→ Supplied data:
•••••

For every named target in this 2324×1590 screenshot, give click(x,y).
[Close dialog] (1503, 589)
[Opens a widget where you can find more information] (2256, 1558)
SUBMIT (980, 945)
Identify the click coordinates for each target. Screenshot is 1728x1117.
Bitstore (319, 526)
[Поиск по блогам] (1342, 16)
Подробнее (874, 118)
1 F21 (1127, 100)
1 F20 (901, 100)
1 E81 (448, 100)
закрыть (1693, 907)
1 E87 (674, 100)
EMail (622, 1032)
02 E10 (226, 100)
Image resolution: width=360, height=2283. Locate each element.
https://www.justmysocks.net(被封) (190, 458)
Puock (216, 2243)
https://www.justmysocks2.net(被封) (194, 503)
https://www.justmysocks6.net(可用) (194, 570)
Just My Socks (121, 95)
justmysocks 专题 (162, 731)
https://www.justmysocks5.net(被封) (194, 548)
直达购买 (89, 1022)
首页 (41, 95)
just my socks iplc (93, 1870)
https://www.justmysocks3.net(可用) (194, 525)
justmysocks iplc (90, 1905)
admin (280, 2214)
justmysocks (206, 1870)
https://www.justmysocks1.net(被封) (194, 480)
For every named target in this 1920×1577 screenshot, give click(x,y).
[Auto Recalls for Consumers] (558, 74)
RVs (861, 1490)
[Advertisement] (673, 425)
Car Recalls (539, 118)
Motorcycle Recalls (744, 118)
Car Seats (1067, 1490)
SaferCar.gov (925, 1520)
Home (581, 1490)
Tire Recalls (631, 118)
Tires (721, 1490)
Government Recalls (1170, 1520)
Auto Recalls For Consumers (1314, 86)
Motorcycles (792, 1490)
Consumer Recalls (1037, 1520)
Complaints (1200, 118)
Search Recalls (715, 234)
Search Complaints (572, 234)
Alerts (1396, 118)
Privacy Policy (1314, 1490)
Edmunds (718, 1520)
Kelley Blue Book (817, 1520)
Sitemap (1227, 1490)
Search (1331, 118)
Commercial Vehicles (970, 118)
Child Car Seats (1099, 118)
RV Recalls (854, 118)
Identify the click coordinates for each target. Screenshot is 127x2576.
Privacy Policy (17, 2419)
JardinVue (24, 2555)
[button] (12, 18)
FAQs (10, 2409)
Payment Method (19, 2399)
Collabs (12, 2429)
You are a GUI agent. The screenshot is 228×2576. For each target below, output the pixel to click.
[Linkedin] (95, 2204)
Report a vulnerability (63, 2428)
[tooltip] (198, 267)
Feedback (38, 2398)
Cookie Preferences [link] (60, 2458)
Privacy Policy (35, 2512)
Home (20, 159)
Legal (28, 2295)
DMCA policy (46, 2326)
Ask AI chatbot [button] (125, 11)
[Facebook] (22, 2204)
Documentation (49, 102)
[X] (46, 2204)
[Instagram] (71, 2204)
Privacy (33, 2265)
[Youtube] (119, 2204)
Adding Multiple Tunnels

•••••

From the line that contains "[Auto Recalls for Consumers] (558, 74)" to the last line of the material above, repeat every line exactly, keeping both the first and the last.

→ Task answer:
[Auto Recalls for Consumers] (558, 74)
RVs (861, 1490)
[Advertisement] (673, 425)
Car Recalls (539, 118)
Motorcycle Recalls (744, 118)
Car Seats (1067, 1490)
SaferCar.gov (925, 1520)
Home (581, 1490)
Tire Recalls (631, 118)
Tires (721, 1490)
Government Recalls (1170, 1520)
Auto Recalls For Consumers (1314, 86)
Motorcycles (792, 1490)
Consumer Recalls (1037, 1520)
Complaints (1200, 118)
Search Recalls (715, 234)
Search Complaints (572, 234)
Alerts (1396, 118)
Privacy Policy (1314, 1490)
Edmunds (718, 1520)
Kelley Blue Book (817, 1520)
Sitemap (1227, 1490)
Search (1331, 118)
Commercial Vehicles (970, 118)
Child Car Seats (1099, 118)
RV Recalls (854, 118)
Identify the click coordinates for each target. Screenshot is 127x2576.
Privacy Policy (17, 2419)
JardinVue (24, 2555)
[button] (12, 18)
FAQs (10, 2409)
Payment Method (19, 2399)
Collabs (12, 2429)
You are a GUI agent. The screenshot is 228×2576. For each target below, output the pixel to click.
[Linkedin] (95, 2204)
Report a vulnerability (63, 2428)
[tooltip] (198, 267)
Feedback (38, 2398)
Cookie Preferences [link] (60, 2458)
Privacy Policy (35, 2512)
Home (20, 159)
Legal (28, 2295)
DMCA policy (46, 2326)
Ask AI chatbot [button] (125, 11)
[Facebook] (22, 2204)
Documentation (49, 102)
[X] (46, 2204)
[Instagram] (71, 2204)
Privacy (33, 2265)
[Youtube] (119, 2204)
Adding Multiple Tunnels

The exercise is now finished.